• GIVEN PROBLEM: Set out every line of the listing below as a numbered list, skipping any blank lines.

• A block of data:
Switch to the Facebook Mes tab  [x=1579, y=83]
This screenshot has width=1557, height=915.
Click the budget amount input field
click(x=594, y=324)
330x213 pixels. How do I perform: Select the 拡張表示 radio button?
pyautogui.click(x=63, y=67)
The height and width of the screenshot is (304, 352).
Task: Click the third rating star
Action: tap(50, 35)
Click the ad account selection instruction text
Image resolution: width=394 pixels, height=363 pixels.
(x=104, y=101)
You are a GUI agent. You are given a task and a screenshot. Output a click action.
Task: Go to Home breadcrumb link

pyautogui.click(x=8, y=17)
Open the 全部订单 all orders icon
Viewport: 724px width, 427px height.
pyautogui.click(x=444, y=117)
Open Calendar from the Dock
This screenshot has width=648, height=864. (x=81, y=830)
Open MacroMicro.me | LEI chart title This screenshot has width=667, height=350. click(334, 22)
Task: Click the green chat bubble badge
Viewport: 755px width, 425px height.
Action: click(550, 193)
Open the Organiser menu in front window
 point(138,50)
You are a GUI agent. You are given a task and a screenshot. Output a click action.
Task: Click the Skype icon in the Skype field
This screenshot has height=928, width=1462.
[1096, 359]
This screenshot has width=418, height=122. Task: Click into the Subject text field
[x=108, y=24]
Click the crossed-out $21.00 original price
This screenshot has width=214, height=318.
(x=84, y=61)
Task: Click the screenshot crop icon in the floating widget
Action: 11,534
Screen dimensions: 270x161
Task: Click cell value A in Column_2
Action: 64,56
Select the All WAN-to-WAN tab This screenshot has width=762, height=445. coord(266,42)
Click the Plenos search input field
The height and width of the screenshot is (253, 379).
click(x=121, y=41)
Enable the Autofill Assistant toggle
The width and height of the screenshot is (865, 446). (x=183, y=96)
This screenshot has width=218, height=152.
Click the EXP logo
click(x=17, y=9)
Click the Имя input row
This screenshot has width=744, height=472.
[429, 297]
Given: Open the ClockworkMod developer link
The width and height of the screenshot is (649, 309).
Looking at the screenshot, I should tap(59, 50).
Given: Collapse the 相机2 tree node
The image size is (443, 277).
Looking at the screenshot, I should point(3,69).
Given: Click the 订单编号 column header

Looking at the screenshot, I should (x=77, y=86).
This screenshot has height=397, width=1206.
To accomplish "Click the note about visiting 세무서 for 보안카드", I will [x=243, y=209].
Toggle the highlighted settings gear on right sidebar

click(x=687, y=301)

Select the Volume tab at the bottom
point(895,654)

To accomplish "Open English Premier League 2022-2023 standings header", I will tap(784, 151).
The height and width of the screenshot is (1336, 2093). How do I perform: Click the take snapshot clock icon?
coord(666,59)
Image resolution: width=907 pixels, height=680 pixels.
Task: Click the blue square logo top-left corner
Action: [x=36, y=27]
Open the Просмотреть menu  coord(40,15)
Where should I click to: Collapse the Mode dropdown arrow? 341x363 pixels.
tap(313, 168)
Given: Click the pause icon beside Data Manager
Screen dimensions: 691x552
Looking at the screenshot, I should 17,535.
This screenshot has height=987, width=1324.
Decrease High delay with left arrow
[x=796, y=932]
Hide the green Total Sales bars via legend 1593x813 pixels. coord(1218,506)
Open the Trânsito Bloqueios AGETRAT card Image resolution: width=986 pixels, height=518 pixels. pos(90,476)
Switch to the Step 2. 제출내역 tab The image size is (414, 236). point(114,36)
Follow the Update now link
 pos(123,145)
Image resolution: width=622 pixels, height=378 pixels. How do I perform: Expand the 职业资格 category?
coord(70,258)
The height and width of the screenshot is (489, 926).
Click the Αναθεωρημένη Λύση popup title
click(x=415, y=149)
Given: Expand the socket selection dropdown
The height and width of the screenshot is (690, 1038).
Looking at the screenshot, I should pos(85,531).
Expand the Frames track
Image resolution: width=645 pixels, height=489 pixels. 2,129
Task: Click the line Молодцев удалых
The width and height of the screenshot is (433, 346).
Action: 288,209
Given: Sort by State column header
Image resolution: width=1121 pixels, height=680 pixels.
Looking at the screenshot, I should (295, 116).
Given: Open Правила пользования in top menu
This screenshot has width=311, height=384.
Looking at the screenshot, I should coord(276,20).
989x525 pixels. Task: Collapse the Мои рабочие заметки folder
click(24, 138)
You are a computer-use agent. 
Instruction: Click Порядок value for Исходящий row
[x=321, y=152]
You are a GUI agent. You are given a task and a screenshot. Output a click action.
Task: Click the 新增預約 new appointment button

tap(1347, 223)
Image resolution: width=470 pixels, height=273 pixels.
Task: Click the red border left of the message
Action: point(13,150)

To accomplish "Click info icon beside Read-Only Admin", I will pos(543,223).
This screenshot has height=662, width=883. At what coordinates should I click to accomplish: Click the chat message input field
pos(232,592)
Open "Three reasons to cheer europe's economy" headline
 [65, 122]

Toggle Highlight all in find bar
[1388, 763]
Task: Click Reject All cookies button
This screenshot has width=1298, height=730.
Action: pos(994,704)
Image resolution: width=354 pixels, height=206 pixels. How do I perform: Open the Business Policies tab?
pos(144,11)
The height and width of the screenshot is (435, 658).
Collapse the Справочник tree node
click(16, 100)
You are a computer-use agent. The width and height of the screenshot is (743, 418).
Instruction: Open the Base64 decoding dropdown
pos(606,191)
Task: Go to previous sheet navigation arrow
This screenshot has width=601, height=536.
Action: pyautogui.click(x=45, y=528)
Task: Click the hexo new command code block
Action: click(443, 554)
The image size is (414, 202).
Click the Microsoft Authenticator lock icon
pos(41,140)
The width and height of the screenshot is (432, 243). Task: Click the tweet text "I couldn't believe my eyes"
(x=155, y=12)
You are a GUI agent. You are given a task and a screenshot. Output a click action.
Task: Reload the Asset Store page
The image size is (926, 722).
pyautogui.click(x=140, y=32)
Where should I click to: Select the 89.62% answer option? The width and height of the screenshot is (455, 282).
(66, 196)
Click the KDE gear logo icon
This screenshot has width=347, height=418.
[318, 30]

• FULL RESPONSE:
1. Switch to the Facebook Mes tab  [x=1579, y=83]
2. This screenshot has width=1557, height=915.
3. Click the budget amount input field
4. click(x=594, y=324)
5. 330x213 pixels. How do I perform: Select the 拡張表示 radio button?
6. pyautogui.click(x=63, y=67)
7. The height and width of the screenshot is (304, 352).
8. Task: Click the third rating star
9. Action: tap(50, 35)
10. Click the ad account selection instruction text
11. Image resolution: width=394 pixels, height=363 pixels.
12. (x=104, y=101)
13. You are a GUI agent. You are given a task and a screenshot. Output a click action.
14. Task: Go to Home breadcrumb link
15. pyautogui.click(x=8, y=17)
16. Open the 全部订单 all orders icon
17. Viewport: 724px width, 427px height.
18. pyautogui.click(x=444, y=117)
19. Open Calendar from the Dock
20. This screenshot has width=648, height=864. (x=81, y=830)
21. Open MacroMicro.me | LEI chart title This screenshot has width=667, height=350. click(334, 22)
22. Task: Click the green chat bubble badge
23. Viewport: 755px width, 425px height.
24. Action: click(550, 193)
25. Open the Organiser menu in front window
26.  point(138,50)
27. You are a GUI agent. You are given a task and a screenshot. Output a click action.
28. Task: Click the Skype icon in the Skype field
29. This screenshot has height=928, width=1462.
30. [1096, 359]
31. This screenshot has width=418, height=122. Task: Click into the Subject text field
32. [x=108, y=24]
33. Click the crossed-out $21.00 original price
34. This screenshot has width=214, height=318.
35. (x=84, y=61)
36. Task: Click the screenshot crop icon in the floating widget
37. Action: 11,534
38. Screen dimensions: 270x161
39. Task: Click cell value A in Column_2
40. Action: 64,56
41. Select the All WAN-to-WAN tab This screenshot has width=762, height=445. coord(266,42)
42. Click the Plenos search input field
43. The height and width of the screenshot is (253, 379).
44. click(x=121, y=41)
45. Enable the Autofill Assistant toggle
46. The width and height of the screenshot is (865, 446). (x=183, y=96)
47. This screenshot has width=218, height=152.
48. Click the EXP logo
49. click(x=17, y=9)
50. Click the Имя input row
51. This screenshot has width=744, height=472.
52. [429, 297]
53. Given: Open the ClockworkMod developer link
54. The width and height of the screenshot is (649, 309).
55. Looking at the screenshot, I should tap(59, 50).
56. Given: Collapse the 相机2 tree node
57. The image size is (443, 277).
58. Looking at the screenshot, I should point(3,69).
59. Given: Click the 订单编号 column header
60. Looking at the screenshot, I should (x=77, y=86).
61. This screenshot has height=397, width=1206.
62. To accomplish "Click the note about visiting 세무서 for 보안카드", I will [x=243, y=209].
63. Toggle the highlighted settings gear on right sidebar
64. click(x=687, y=301)
65. Select the Volume tab at the bottom
66. point(895,654)
67. To accomplish "Open English Premier League 2022-2023 standings header", I will tap(784, 151).
68. The height and width of the screenshot is (1336, 2093). How do I perform: Click the take snapshot clock icon?
69. coord(666,59)
70. Image resolution: width=907 pixels, height=680 pixels.
71. Task: Click the blue square logo top-left corner
72. Action: [x=36, y=27]
73. Open the Просмотреть menu  coord(40,15)
74. Where should I click to: Collapse the Mode dropdown arrow? 341x363 pixels.
75. tap(313, 168)
76. Given: Click the pause icon beside Data Manager
77. Screen dimensions: 691x552
78. Looking at the screenshot, I should 17,535.
79. This screenshot has height=987, width=1324.
80. Decrease High delay with left arrow
81. [x=796, y=932]
82. Hide the green Total Sales bars via legend 1593x813 pixels. coord(1218,506)
83. Open the Trânsito Bloqueios AGETRAT card Image resolution: width=986 pixels, height=518 pixels. pos(90,476)
84. Switch to the Step 2. 제출내역 tab The image size is (414, 236). point(114,36)
85. Follow the Update now link
86.  pos(123,145)
87. Image resolution: width=622 pixels, height=378 pixels. How do I perform: Expand the 职业资格 category?
88. coord(70,258)
89. The height and width of the screenshot is (489, 926).
90. Click the Αναθεωρημένη Λύση popup title
91. click(x=415, y=149)
92. Given: Expand the socket selection dropdown
93. The height and width of the screenshot is (690, 1038).
94. Looking at the screenshot, I should pos(85,531).
95. Expand the Frames track
96. Image resolution: width=645 pixels, height=489 pixels. 2,129
97. Task: Click the line Молодцев удалых
98. The width and height of the screenshot is (433, 346).
99. Action: 288,209
100. Given: Sort by State column header
101. Image resolution: width=1121 pixels, height=680 pixels.
102. Looking at the screenshot, I should (295, 116).
103. Given: Open Правила пользования in top menu
104. This screenshot has width=311, height=384.
105. Looking at the screenshot, I should coord(276,20).
106. 989x525 pixels. Task: Collapse the Мои рабочие заметки folder
107. click(24, 138)
108. You are a computer-use agent. 
109. Instruction: Click Порядок value for Исходящий row
110. [x=321, y=152]
111. You are a GUI agent. You are given a task and a screenshot. Output a click action.
112. Task: Click the 新增預約 new appointment button
113. tap(1347, 223)
114. Image resolution: width=470 pixels, height=273 pixels.
115. Task: Click the red border left of the message
116. Action: point(13,150)
117. To accomplish "Click info icon beside Read-Only Admin", I will pos(543,223).
118. This screenshot has height=662, width=883. At what coordinates should I click to accomplish: Click the chat message input field
119. pos(232,592)
120. Open "Three reasons to cheer europe's economy" headline
121.  [65, 122]
122. Toggle Highlight all in find bar
123. [1388, 763]
124. Task: Click Reject All cookies button
125. This screenshot has width=1298, height=730.
126. Action: pos(994,704)
127. Image resolution: width=354 pixels, height=206 pixels. How do I perform: Open the Business Policies tab?
128. pos(144,11)
129. The height and width of the screenshot is (435, 658).
130. Collapse the Справочник tree node
131. click(16, 100)
132. You are a computer-use agent. The width and height of the screenshot is (743, 418).
133. Instruction: Open the Base64 decoding dropdown
134. pos(606,191)
135. Task: Go to previous sheet navigation arrow
136. This screenshot has width=601, height=536.
137. Action: pyautogui.click(x=45, y=528)
138. Task: Click the hexo new command code block
139. Action: click(443, 554)
140. The image size is (414, 202).
141. Click the Microsoft Authenticator lock icon
142. pos(41,140)
143. The width and height of the screenshot is (432, 243). Task: Click the tweet text "I couldn't believe my eyes"
144. (x=155, y=12)
145. You are a GUI agent. You are given a task and a screenshot. Output a click action.
146. Task: Reload the Asset Store page
147. The image size is (926, 722).
148. pyautogui.click(x=140, y=32)
149. Where should I click to: Select the 89.62% answer option? The width and height of the screenshot is (455, 282).
150. (66, 196)
151. Click the KDE gear logo icon
152. This screenshot has width=347, height=418.
153. [318, 30]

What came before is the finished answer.